## Provided information
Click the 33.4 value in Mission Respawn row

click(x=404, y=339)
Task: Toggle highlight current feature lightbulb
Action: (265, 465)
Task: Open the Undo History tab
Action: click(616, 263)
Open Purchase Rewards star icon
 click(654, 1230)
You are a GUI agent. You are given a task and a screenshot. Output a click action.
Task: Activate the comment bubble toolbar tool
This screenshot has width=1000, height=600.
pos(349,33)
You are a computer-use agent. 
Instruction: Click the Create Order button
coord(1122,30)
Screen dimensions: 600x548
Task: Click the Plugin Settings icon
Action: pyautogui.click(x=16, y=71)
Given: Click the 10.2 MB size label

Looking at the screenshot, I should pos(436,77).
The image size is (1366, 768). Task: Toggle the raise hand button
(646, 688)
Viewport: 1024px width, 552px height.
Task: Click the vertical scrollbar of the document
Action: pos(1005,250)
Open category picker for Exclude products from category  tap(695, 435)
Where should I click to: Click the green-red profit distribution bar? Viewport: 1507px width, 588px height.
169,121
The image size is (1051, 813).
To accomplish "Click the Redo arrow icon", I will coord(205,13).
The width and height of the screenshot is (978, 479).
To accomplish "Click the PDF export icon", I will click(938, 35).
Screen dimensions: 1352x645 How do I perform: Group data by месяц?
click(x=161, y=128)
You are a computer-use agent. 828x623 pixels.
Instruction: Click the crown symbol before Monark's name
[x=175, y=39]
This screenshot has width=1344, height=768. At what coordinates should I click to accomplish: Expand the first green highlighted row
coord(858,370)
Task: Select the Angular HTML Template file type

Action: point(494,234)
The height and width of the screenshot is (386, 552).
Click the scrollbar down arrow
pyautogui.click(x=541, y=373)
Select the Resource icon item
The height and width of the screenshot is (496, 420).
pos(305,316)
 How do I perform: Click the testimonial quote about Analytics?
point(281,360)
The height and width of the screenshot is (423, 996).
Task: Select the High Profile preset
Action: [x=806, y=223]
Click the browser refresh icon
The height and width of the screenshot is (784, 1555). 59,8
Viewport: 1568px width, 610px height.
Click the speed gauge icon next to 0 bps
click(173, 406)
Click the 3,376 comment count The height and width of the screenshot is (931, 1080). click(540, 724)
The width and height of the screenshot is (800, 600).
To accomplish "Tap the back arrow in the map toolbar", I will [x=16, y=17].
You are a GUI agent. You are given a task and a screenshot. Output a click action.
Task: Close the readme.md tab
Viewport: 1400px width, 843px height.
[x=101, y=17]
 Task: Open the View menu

## Directions
Only the data above, repeated exactly, should make up the reply.

## Result below
Click the 33.4 value in Mission Respawn row

click(x=404, y=339)
Task: Toggle highlight current feature lightbulb
Action: (265, 465)
Task: Open the Undo History tab
Action: click(616, 263)
Open Purchase Rewards star icon
 click(654, 1230)
You are a GUI agent. You are given a task and a screenshot. Output a click action.
Task: Activate the comment bubble toolbar tool
This screenshot has width=1000, height=600.
pos(349,33)
You are a computer-use agent. 
Instruction: Click the Create Order button
coord(1122,30)
Screen dimensions: 600x548
Task: Click the Plugin Settings icon
Action: pyautogui.click(x=16, y=71)
Given: Click the 10.2 MB size label

Looking at the screenshot, I should pos(436,77).
The image size is (1366, 768). Task: Toggle the raise hand button
(646, 688)
Viewport: 1024px width, 552px height.
Task: Click the vertical scrollbar of the document
Action: pos(1005,250)
Open category picker for Exclude products from category  tap(695, 435)
Where should I click to: Click the green-red profit distribution bar? Viewport: 1507px width, 588px height.
169,121
The image size is (1051, 813).
To accomplish "Click the Redo arrow icon", I will coord(205,13).
The width and height of the screenshot is (978, 479).
To accomplish "Click the PDF export icon", I will click(938, 35).
Screen dimensions: 1352x645 How do I perform: Group data by месяц?
click(x=161, y=128)
You are a computer-use agent. 828x623 pixels.
Instruction: Click the crown symbol before Monark's name
[x=175, y=39]
This screenshot has width=1344, height=768. At what coordinates should I click to accomplish: Expand the first green highlighted row
coord(858,370)
Task: Select the Angular HTML Template file type

Action: point(494,234)
The height and width of the screenshot is (386, 552).
Click the scrollbar down arrow
pyautogui.click(x=541, y=373)
Select the Resource icon item
The height and width of the screenshot is (496, 420).
pos(305,316)
 How do I perform: Click the testimonial quote about Analytics?
point(281,360)
The height and width of the screenshot is (423, 996).
Task: Select the High Profile preset
Action: [x=806, y=223]
Click the browser refresh icon
The height and width of the screenshot is (784, 1555). 59,8
Viewport: 1568px width, 610px height.
Click the speed gauge icon next to 0 bps
click(173, 406)
Click the 3,376 comment count The height and width of the screenshot is (931, 1080). click(540, 724)
The width and height of the screenshot is (800, 600).
To accomplish "Tap the back arrow in the map toolbar", I will [x=16, y=17].
You are a GUI agent. You are given a task and a screenshot. Output a click action.
Task: Close the readme.md tab
Viewport: 1400px width, 843px height.
[x=101, y=17]
 Task: Open the View menu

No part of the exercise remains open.